* [EXERCISE REQUIREMENTS]:
List each line in the records below that contains the string "icon", treating uppercase and lowercase letters as distinct.

== RECORD SET

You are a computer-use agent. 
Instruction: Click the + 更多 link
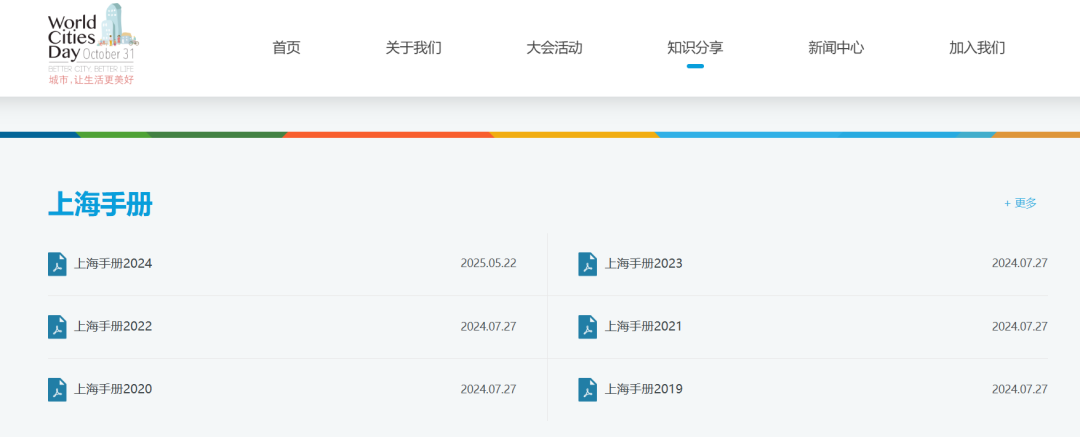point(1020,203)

====
== RECORD SET

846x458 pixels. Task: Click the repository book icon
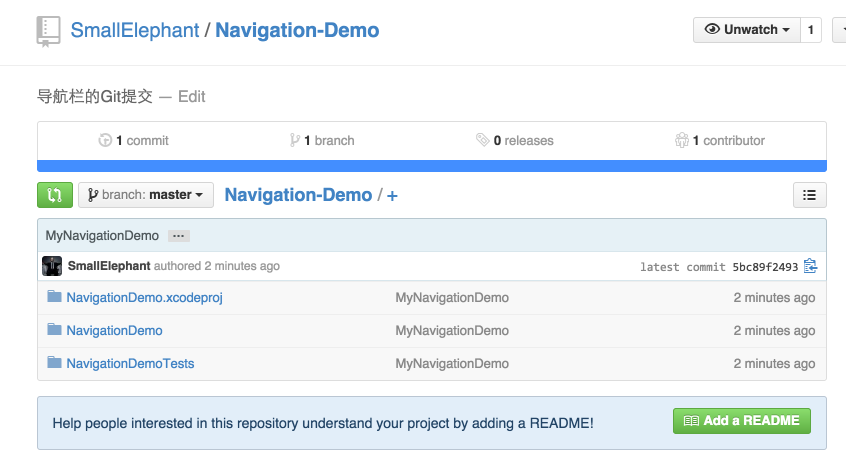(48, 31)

====
== RECORD SET

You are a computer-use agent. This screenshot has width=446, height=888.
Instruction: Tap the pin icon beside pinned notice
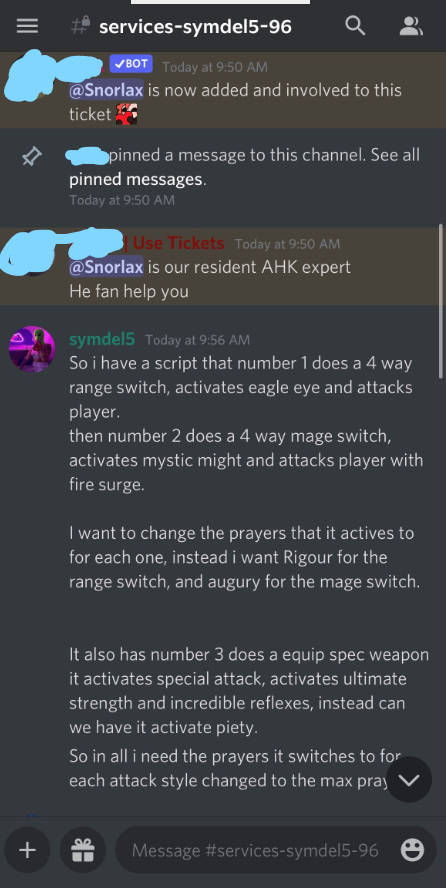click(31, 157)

====

* [RESPONSE FOR THIS EXERCISE]:
846x458 pixels. Task: Click the repository book icon
Instruction: Tap the pin icon beside pinned notice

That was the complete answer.